**What to do:** Copy the records starting with the line that contains "Where should I click to: Click" and going on through the line that contains "click(x=453, y=144)", requests included, and shift every coordinate in the answers up by 9. Leave the pictures out.

**Items:**
══════

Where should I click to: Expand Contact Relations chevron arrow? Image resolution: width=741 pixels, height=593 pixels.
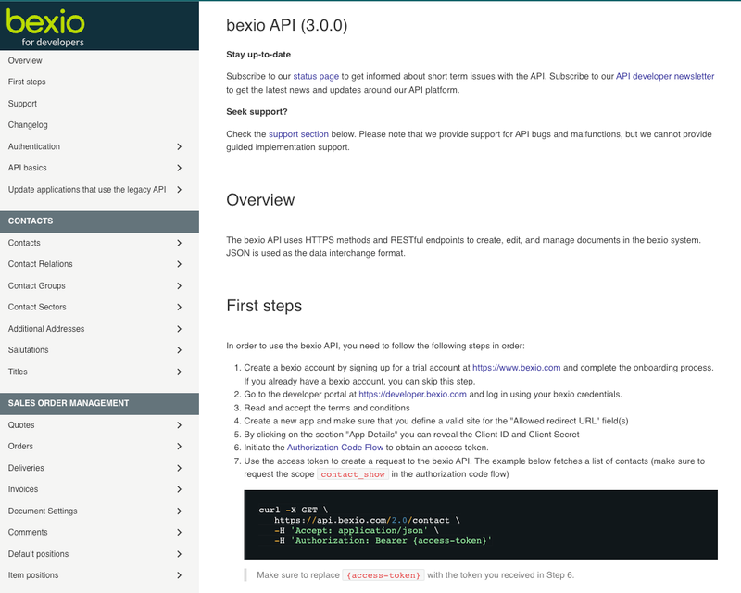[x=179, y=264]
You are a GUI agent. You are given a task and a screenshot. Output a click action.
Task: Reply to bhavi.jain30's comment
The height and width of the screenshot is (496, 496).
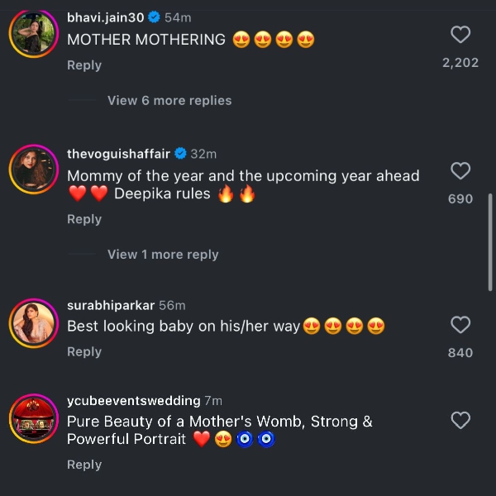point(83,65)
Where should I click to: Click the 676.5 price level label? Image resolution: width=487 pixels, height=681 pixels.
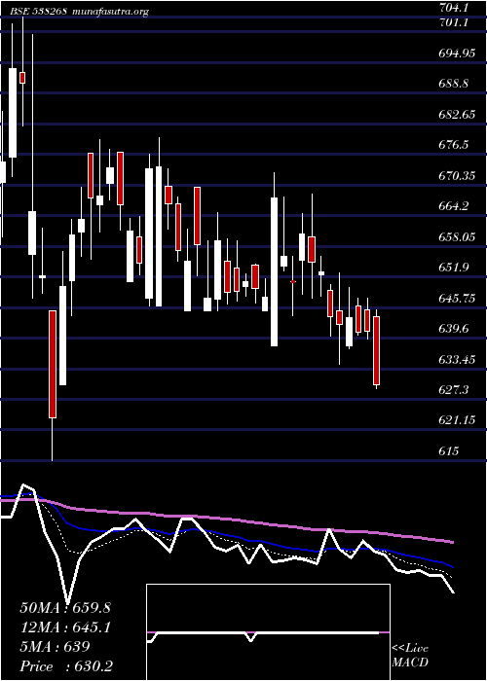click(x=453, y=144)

══════

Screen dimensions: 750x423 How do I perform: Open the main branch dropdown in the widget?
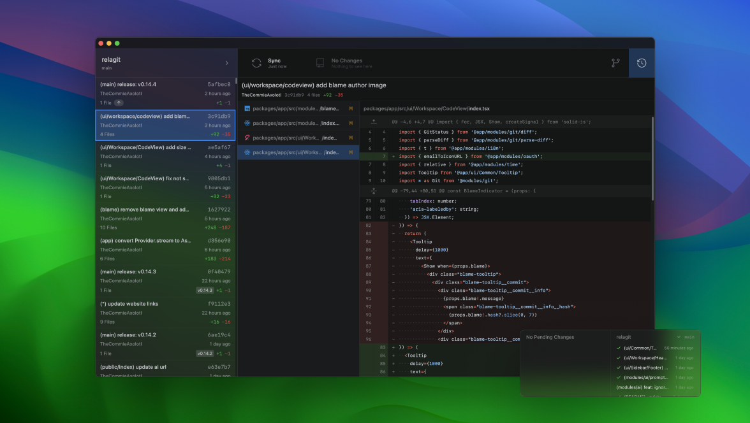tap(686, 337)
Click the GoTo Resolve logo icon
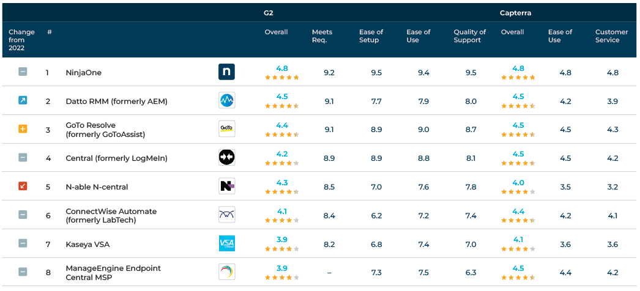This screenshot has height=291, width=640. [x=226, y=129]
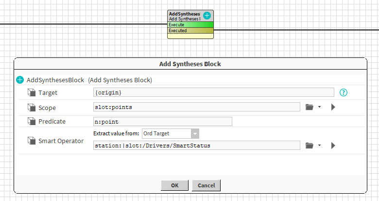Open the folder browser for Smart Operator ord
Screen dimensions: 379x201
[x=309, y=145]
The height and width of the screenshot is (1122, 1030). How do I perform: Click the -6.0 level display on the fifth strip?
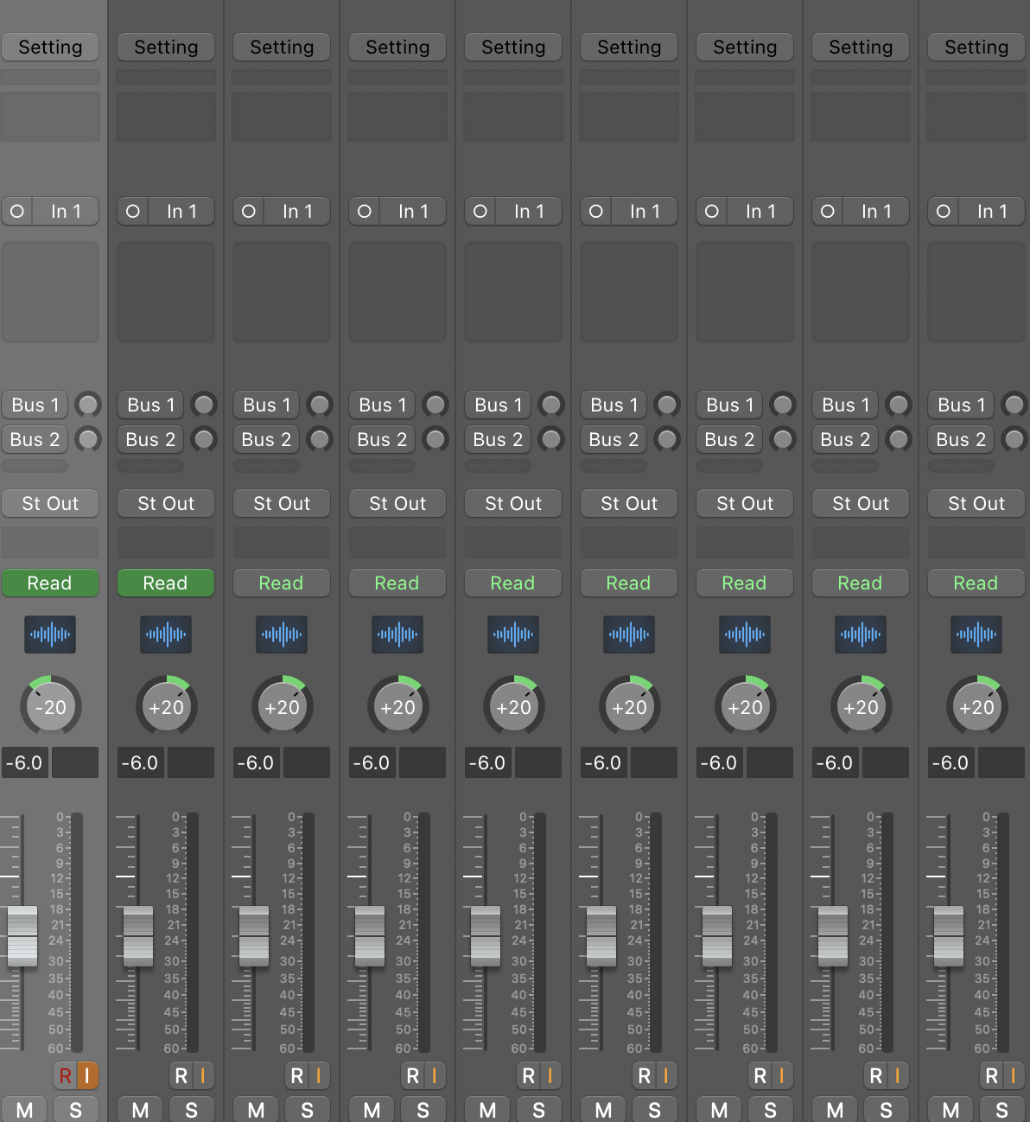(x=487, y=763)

══════

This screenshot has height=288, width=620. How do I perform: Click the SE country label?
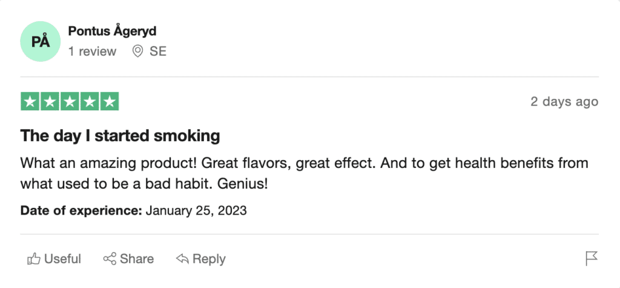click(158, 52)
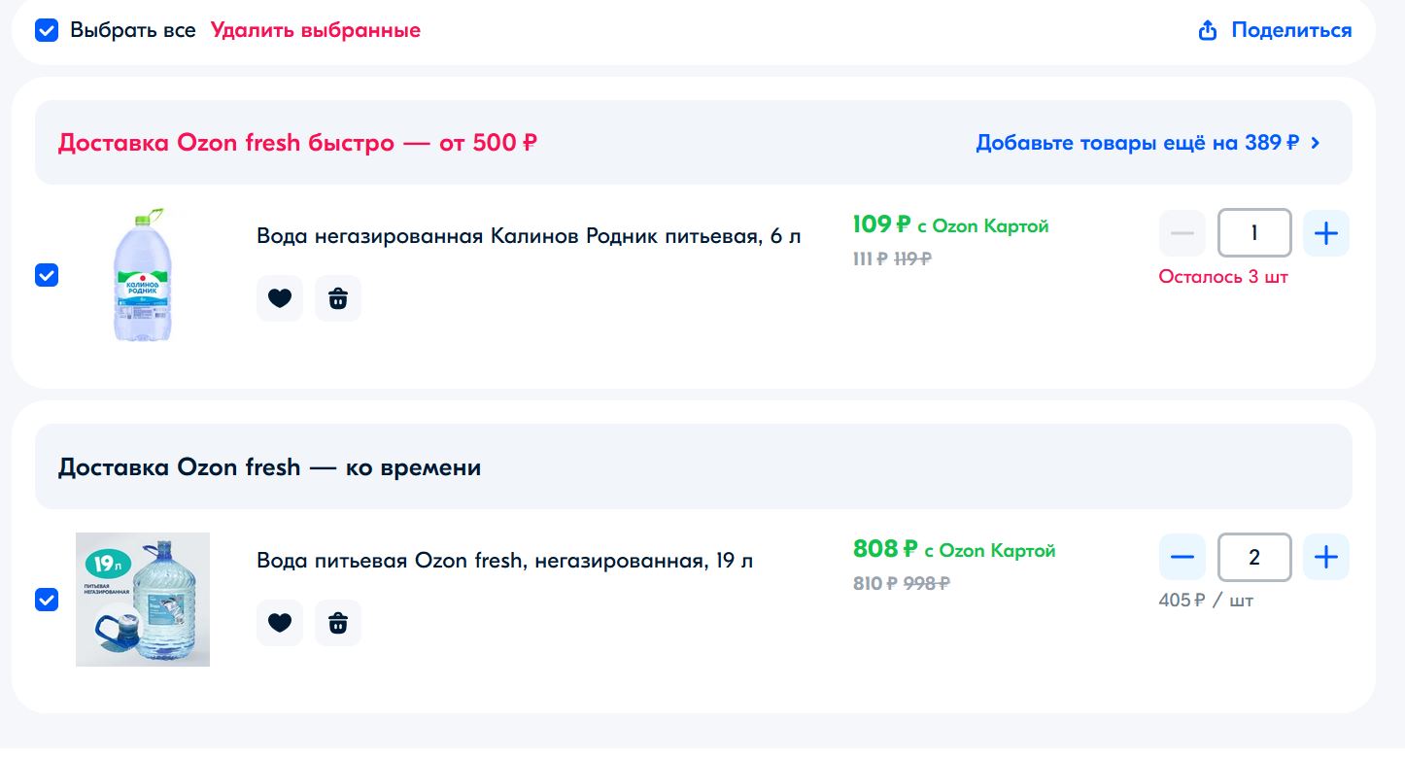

══════

**Written answer:**
Where should I click to: Click the 676.5 price level label? Image resolution: width=487 pixels, height=681 pixels.
click(x=462, y=153)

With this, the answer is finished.